I would say that, in general, never be afraid to reach out to people you admire or aspire to be like in your career–even if you don’t know them personally–to see if they are open to speaking with you. Some of my most meaningful career decisions and opportunities were based on me mustering up the courage to send an email or make phone call to such individuals, which opened doors for me that might not have otherwise been an option professionally. I have found that in general, people who are successful and inspirational in their respective fields enjoy engaging with students and young professionals to provide guidance and talk about the road they have traveled to get to where they are professionally. A respectful but concise email or phone inquiry can go a long way toward making in-roads–don’t assume the person is “too important” or “too busy” to engage you–you may be pleasantly surprised!
What do you like to do outside of work for fun/relaxation/inspiration?
My current supervisory role in the FBI requires a lot of collaboration, talking, and in-person interaction. Back at home, throw two young kids in the mix, and you should conclude that I don’t get very much time by myself! So, being a natural introvert, when I do have downtime, I like to use it to be solo for a while–going for a long run, playing a video game (yes, I have a PS4), or simply getting a nap! Also, my family also enjoys traveling, so I find that organizing and planning such trips is fun as well.

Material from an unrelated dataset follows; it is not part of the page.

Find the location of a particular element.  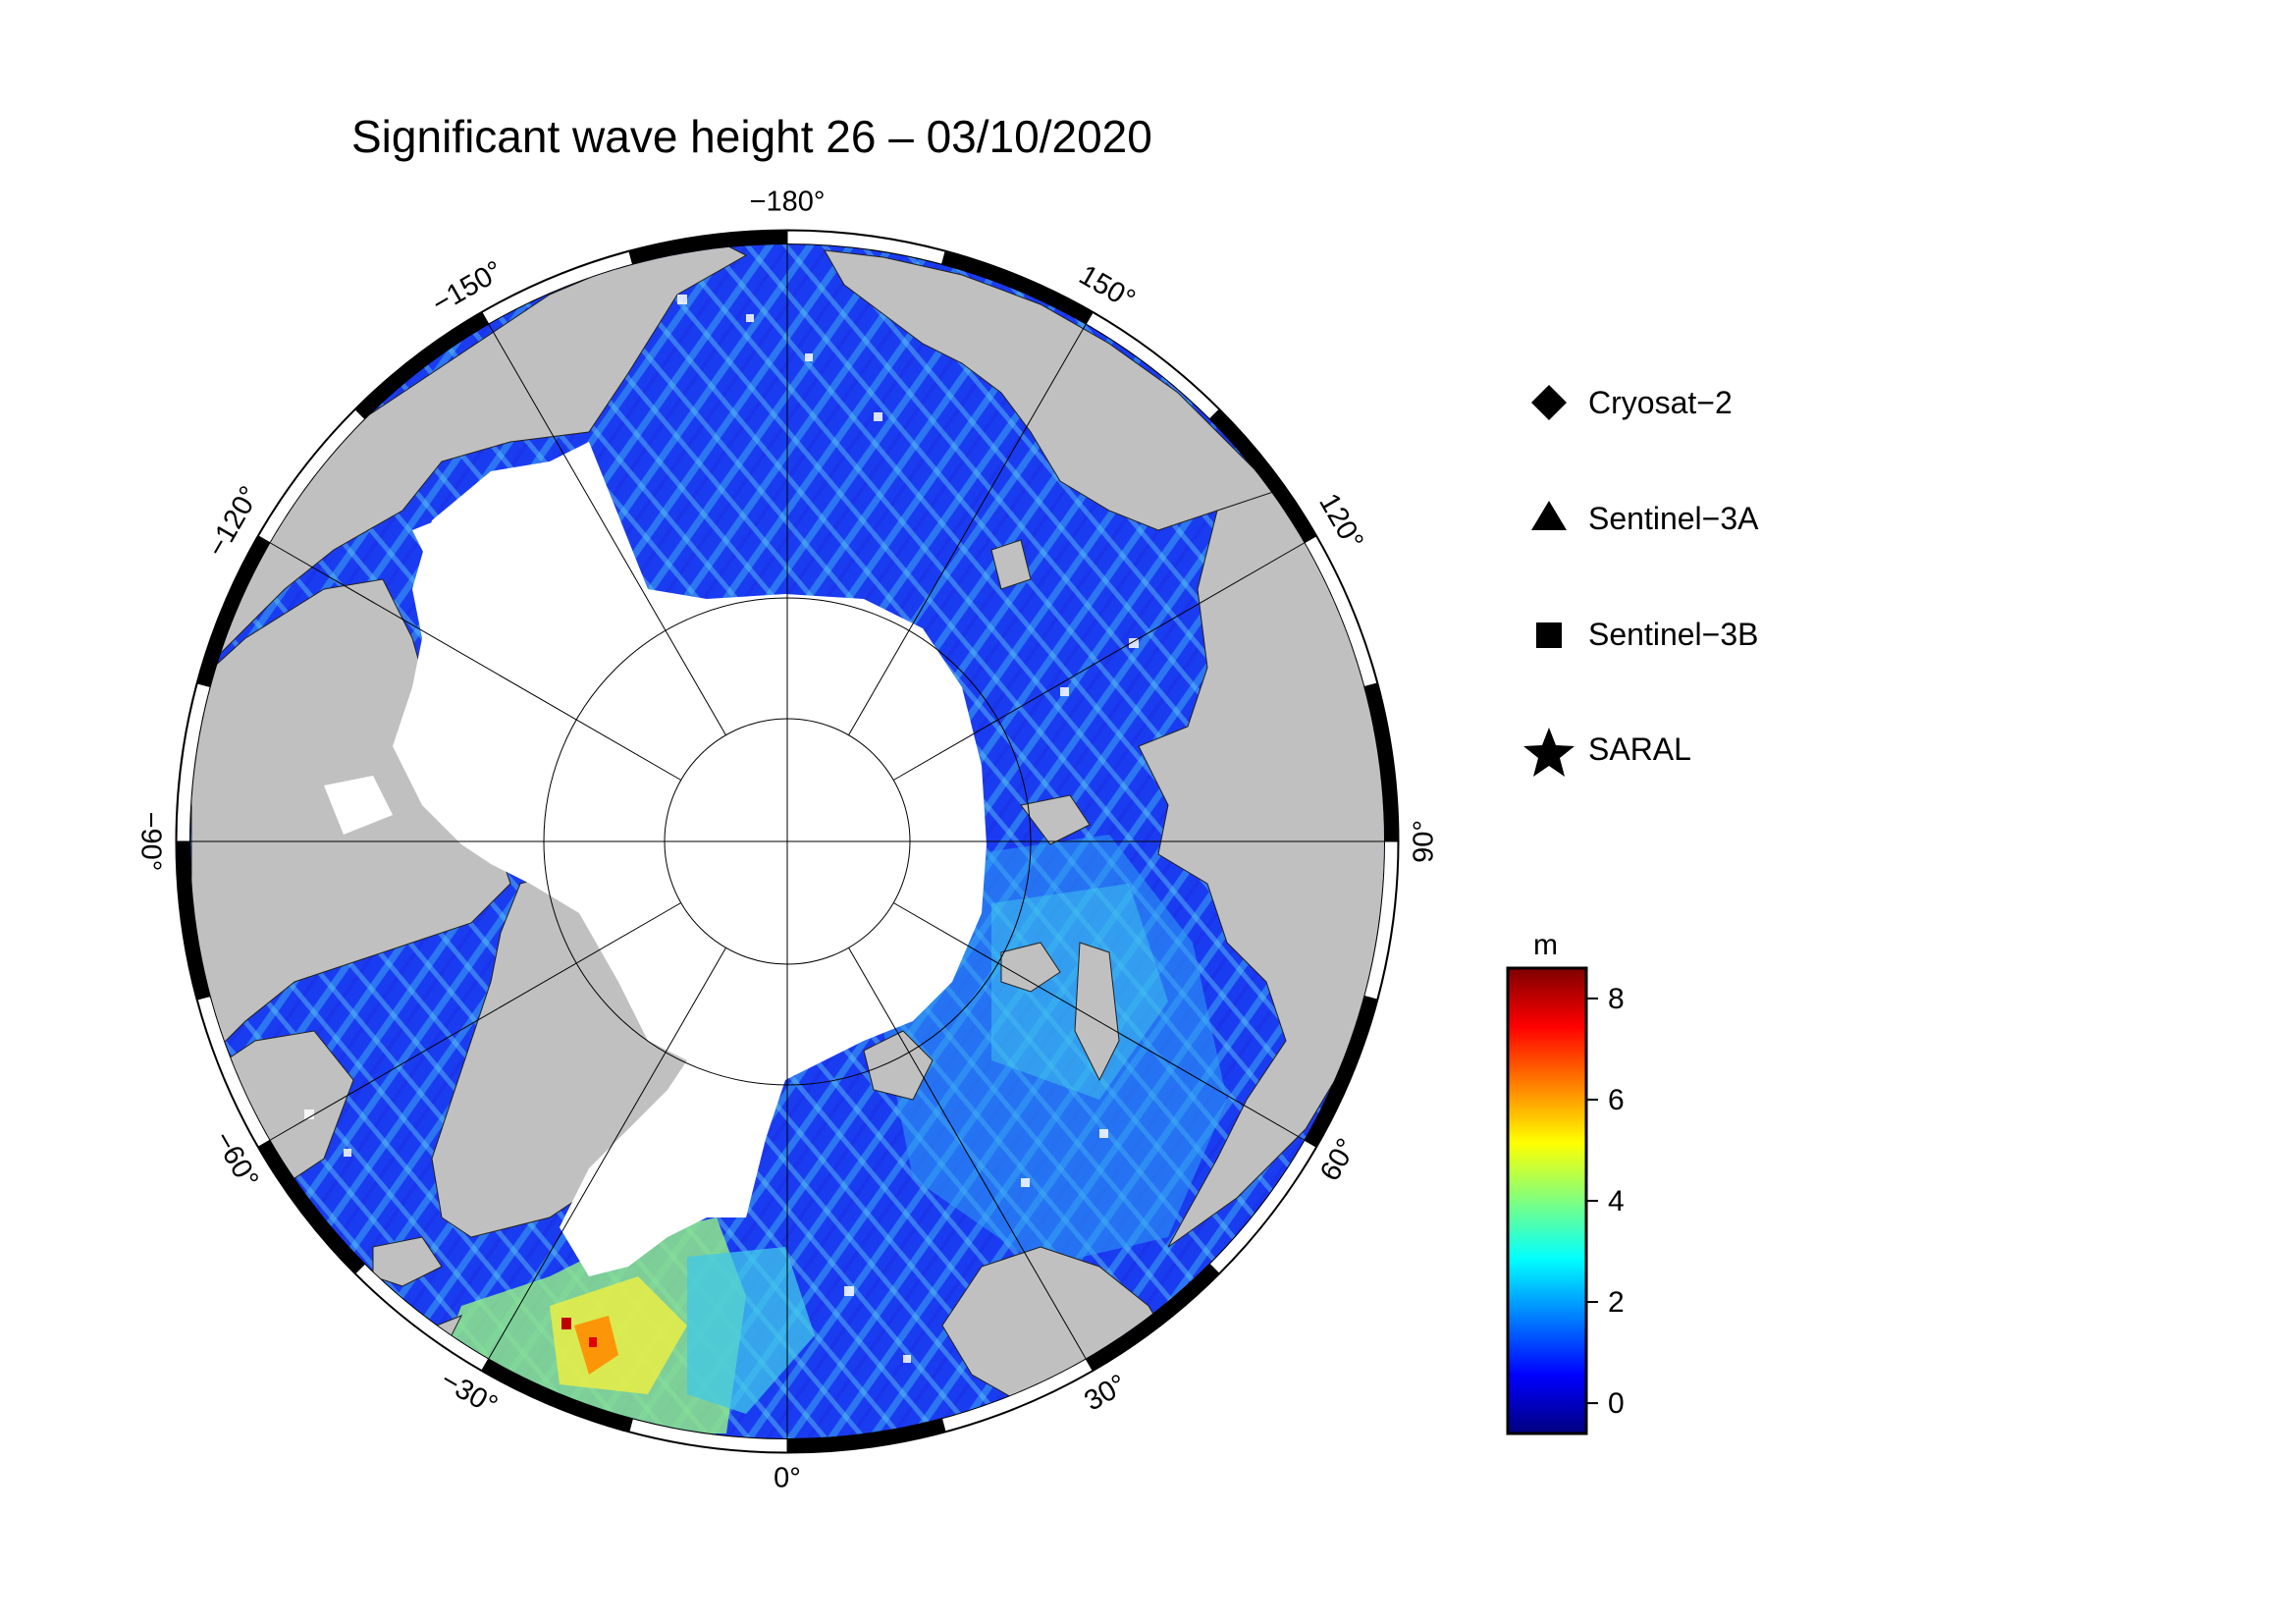

longitude-label: 0° is located at coordinates (788, 1478).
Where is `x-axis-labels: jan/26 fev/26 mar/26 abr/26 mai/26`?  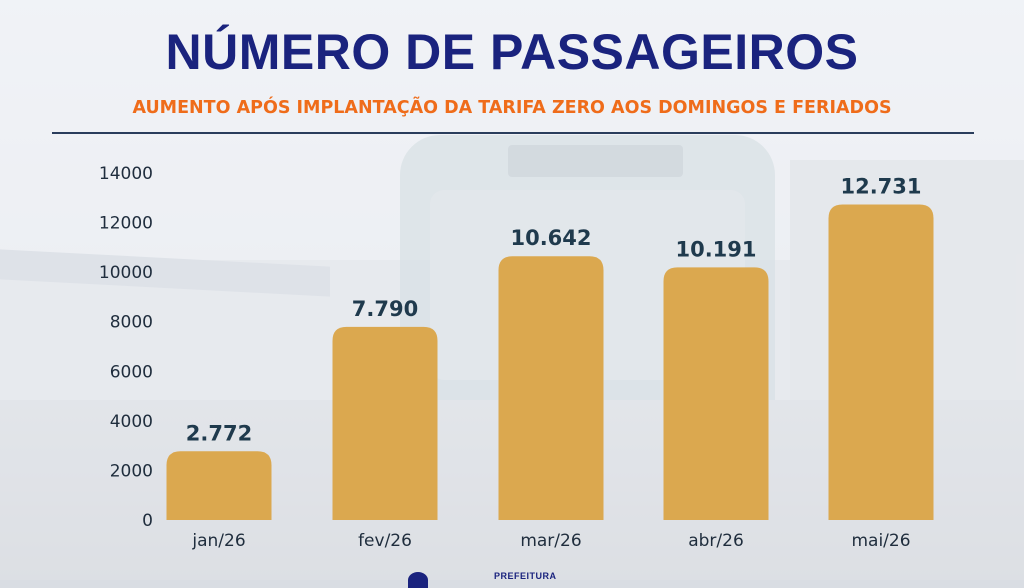
x-axis-labels: jan/26 fev/26 mar/26 abr/26 mai/26 is located at coordinates (550, 541).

What influenced your choice of undergraduate major? How has it shaped your career choices and professional ability?
As a kid I was always interested in knowing more about how living things work, grow, evolve. Biology seemed like a natural fit and, at the time, I was exploring an interest in becoming a doctor (that interest obviously waned over time!). But the opportunities I had as an MIT undergraduate to explore the vast specialties within biology gave me insight into what types of work and topics I enjoyed–and didn’t enjoy–to better inform my future career path. Certainly, having that experience within the academic community and understanding the rapid evolution of biotechnology over the past two decades has greatly benefited my current career in the FBI by enabling me to build mutual understanding and relationships amongst law enforcement, academic and research entities both domestically and internationally.